During our time in Bayeux, we visited a series of French museums with exhibits on D-Day and the Second World War. It was interesting to see the French perspective, having only studied the events as they relate to American forces in any detail. There was far more emphasis on the efforts of the French Resistance movement, and not much mention of Vichy France and their collaboration with the Nazis. One exhibit in the Caen Memorial Museum went so far as to say that France would have liberated itself soon enough, with or without Allied help. Countries tend to tell their side of history, but this view is highly problematic, and I found it troubling to see it voiced so prominently in a museum display, especially as groups of young school children filtered through the museum with us.
Other exhibits, including a short film that we watched in Arromanches, the town that lies beyond Gold Beach, had a focus on the aftermath of the invasion and the toll taken on French citizens during the ensuing weeks of combat. Around 20,000 civilians were inadvertently killed during this time, and those that survived watched their homes be destroyed in the chaos. This was something we hadn’t discussed as much in class, and I found the images and stories presented to be of particular interest and value to our studies as they opened a new narrative that I hadn’t considered before. There’s so much focus on the Normandy beachhead landings and following military engagements that we often overlook what some of the French people caught in the middle of these events went through, and the true cost of total war.

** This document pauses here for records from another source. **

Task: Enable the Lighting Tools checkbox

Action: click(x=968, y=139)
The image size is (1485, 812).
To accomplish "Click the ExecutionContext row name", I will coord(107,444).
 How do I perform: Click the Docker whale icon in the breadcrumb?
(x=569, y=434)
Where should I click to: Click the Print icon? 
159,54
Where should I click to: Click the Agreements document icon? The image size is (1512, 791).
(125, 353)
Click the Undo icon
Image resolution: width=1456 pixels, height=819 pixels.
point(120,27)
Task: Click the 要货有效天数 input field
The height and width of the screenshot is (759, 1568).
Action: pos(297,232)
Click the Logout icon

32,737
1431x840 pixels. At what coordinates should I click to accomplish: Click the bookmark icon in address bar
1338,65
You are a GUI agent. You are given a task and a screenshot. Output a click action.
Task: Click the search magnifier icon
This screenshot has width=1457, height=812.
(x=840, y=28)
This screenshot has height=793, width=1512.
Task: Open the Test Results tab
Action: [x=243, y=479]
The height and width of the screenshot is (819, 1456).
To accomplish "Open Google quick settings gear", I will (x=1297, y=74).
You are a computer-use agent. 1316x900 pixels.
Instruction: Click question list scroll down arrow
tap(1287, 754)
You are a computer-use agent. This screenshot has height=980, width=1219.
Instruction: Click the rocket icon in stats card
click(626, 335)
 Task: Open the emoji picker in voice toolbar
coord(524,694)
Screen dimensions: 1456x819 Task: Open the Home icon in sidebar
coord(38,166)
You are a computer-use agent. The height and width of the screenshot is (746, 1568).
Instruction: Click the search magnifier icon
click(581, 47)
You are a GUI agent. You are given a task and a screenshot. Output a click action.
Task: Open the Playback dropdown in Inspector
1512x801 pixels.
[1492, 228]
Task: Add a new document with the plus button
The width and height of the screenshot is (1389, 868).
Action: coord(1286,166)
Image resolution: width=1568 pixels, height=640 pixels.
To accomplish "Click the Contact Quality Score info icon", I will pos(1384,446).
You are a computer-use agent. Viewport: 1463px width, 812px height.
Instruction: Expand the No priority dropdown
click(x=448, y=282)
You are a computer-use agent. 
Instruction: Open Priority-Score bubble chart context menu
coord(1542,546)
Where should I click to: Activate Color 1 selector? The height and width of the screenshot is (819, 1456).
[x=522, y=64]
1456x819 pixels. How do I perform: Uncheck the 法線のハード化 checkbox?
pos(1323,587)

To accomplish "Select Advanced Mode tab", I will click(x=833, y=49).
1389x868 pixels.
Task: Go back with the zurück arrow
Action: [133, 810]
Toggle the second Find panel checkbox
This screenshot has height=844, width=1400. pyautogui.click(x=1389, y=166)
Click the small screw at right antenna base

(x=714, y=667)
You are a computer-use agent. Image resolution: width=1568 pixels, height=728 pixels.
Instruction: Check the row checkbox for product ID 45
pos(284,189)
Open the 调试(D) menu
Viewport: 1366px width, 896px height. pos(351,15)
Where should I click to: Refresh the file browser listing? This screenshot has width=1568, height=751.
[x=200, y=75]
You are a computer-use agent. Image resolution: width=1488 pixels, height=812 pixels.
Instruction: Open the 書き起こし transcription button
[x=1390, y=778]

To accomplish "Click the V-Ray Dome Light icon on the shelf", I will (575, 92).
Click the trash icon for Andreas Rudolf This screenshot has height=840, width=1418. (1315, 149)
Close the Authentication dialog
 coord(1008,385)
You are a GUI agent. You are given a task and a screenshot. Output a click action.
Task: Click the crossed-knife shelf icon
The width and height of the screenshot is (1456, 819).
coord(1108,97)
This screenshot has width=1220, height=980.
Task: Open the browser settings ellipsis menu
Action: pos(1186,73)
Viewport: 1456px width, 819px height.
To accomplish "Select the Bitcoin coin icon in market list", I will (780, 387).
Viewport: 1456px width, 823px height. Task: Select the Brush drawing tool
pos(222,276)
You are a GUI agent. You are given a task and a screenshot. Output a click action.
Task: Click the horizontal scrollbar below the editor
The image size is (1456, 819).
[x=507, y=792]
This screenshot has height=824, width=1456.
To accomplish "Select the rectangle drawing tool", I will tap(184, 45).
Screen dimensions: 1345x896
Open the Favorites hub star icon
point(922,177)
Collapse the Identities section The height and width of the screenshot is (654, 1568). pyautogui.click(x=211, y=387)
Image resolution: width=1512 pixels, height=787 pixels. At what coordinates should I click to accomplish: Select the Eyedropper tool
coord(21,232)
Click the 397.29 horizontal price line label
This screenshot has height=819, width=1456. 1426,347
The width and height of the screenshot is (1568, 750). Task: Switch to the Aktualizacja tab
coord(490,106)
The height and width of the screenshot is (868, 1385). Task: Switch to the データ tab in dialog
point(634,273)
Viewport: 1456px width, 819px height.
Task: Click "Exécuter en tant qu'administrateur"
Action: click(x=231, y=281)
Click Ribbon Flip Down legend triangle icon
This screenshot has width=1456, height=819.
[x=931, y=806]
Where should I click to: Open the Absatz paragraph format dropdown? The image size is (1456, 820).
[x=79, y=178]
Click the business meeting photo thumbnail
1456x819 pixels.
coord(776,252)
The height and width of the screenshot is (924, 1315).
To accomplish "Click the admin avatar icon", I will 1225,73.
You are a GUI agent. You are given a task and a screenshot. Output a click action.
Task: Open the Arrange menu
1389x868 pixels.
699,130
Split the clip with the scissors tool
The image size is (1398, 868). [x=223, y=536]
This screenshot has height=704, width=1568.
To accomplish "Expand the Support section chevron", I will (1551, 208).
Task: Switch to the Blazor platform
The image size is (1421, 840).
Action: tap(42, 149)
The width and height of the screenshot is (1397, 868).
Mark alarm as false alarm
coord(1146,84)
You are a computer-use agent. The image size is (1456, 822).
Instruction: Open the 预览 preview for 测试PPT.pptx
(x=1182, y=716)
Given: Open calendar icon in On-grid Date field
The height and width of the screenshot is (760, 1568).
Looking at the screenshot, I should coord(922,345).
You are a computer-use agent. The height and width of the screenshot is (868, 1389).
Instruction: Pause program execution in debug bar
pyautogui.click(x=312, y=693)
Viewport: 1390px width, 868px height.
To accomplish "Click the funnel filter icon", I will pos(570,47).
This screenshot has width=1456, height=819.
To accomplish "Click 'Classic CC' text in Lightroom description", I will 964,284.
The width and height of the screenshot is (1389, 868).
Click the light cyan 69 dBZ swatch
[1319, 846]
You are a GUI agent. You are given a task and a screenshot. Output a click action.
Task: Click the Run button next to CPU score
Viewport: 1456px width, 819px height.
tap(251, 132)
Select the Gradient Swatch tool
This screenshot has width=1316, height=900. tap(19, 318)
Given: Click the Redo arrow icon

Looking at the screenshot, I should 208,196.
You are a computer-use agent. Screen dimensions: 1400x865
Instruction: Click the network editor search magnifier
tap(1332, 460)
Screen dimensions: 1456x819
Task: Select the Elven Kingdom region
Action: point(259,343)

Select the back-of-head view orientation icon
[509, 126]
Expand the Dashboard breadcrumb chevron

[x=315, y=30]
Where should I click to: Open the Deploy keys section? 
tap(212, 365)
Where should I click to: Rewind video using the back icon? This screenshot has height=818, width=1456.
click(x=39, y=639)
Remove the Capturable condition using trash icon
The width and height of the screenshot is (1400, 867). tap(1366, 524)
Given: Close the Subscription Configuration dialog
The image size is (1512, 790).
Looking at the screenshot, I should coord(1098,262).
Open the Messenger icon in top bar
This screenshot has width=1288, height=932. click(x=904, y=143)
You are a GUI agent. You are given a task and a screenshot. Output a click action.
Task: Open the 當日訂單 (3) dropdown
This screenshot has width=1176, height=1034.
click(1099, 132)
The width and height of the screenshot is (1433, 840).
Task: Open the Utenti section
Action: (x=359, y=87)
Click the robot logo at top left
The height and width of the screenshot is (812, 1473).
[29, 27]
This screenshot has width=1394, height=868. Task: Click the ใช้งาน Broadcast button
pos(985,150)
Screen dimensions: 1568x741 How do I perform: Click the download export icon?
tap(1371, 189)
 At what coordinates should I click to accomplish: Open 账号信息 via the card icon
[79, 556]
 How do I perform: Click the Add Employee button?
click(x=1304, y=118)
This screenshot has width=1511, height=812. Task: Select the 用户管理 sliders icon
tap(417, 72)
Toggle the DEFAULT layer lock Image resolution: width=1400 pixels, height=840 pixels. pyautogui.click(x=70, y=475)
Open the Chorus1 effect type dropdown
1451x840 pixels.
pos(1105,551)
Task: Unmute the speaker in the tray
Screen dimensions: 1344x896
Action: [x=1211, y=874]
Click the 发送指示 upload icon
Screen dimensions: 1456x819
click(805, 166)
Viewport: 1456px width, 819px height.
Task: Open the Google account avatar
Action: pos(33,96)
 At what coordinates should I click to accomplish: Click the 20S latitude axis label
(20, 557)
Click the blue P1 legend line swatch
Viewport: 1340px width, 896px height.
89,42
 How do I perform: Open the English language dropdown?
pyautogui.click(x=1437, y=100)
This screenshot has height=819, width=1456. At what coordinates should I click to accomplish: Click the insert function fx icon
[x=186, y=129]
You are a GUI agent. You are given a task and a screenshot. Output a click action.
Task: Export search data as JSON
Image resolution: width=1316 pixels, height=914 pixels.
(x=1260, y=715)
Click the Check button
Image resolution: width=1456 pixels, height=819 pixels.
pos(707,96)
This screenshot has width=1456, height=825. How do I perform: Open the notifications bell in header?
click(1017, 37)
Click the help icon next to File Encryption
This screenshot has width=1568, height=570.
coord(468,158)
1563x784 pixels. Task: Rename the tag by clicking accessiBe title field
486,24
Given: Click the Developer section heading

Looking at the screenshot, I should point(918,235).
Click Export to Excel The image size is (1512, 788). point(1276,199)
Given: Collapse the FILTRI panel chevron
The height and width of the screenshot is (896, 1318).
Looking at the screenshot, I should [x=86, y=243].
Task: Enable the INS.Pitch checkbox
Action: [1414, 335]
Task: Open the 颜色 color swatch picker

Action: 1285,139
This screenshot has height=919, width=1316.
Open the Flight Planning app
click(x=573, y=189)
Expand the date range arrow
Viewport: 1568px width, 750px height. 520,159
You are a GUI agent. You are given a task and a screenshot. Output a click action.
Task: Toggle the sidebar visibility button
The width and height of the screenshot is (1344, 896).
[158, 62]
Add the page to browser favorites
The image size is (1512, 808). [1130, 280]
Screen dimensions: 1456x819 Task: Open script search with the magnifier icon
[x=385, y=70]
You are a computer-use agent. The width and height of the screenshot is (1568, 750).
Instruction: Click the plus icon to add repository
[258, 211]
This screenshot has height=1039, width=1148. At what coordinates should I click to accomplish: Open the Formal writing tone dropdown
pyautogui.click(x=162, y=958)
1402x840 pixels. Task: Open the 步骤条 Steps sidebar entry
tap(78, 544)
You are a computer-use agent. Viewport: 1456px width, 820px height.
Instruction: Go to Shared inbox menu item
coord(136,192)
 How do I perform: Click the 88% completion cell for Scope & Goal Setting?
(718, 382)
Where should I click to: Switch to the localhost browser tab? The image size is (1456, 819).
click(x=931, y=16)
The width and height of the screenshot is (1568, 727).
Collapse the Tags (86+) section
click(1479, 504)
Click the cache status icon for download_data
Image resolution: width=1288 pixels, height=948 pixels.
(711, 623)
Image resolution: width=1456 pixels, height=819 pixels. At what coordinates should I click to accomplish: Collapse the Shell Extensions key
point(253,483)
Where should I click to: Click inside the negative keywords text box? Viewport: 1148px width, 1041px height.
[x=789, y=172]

When considering what was presented in these museums, it is clear that France wants to paint an image of themselves as victims under occupation, shading over any of Vichy’s complicity with the Nazis or the deportations of Jewish people that they allowed to take place. This idea of national victimhood also coincides with the memory of the Resistance, which got a great deal more credit in French museums than sources that we studied in class gave it. The French national memory of the Second World War feels troubled, and it is evident in every museum that we visited that they are not yet ready to come to terms with some of the ugly and difficult to process realities buried in their past.